Last night, I logged on to the New York Times home page, only to be confronted with one of those ubiquitous Mac ads featuring Jon Hodgman.
Rather than click out of it, as is usually my approach to online ads, I kept watching. Such is the power of Jon Hodgman — he’s tooooo funny. Usually, online advertisers would see this as a good thing: they made something that was so good that I spent more time with their ad, ingesting whatever marketing message they had to throw at me.

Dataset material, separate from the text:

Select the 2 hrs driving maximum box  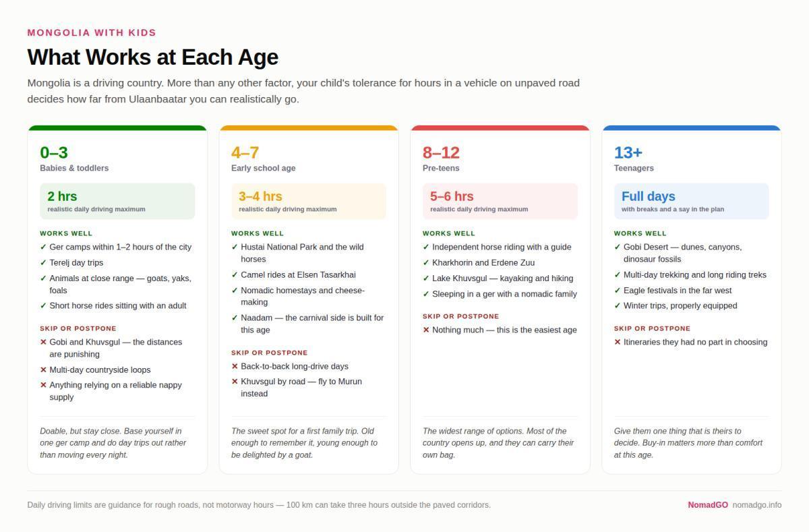[x=117, y=201]
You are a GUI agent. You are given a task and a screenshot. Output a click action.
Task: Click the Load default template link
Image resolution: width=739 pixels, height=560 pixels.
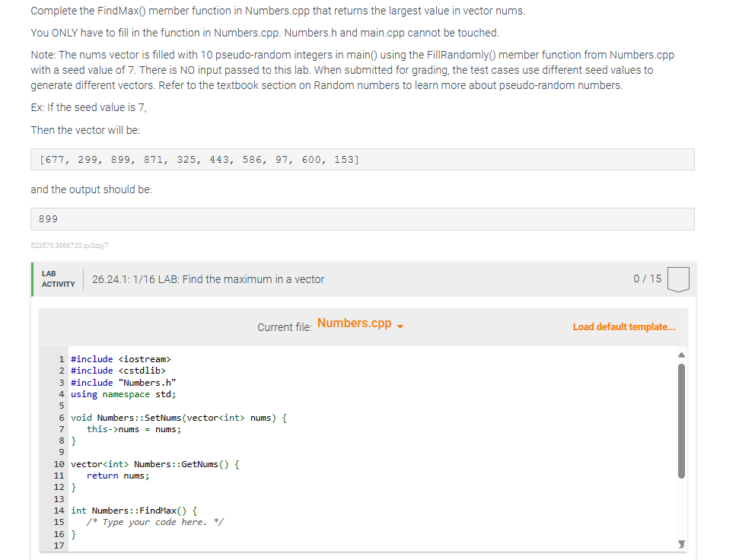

Mac ads are not usual, though. They’re so entertaining, they’ve made Jon Hodgman at least a household face (although his household “name” is probably “that PC guy”). Herein lies the problem for me: I get so caught up in laughing at Hodgman, I don’t really pay attention to the Mac Guy, and I don’t really pay attention to what the ad is actually trying to tell me.
I cannot recall a single thing about that ad — which I just watched last night — other than the fact that Jon Hodgman was a riot.
Is this a bad thing or a good thing for Mac? On the one hand, I don’t really know which Mac product it was trying to sell or why they thought I should buy it. On the other hand, even though I can’t remember the exact marketing message or any of the neat-o Mac attributes it was listing, I do, of course, know that it was a Mac commercial. Is that enough? Would I remember more of the specifics if the ad were less funny, or if I were actually in the market for a new computer?
It’s a fine line that they’re walking, I suppose, but as long as they keep putting Jon Hodgman out there, it’s alright with me.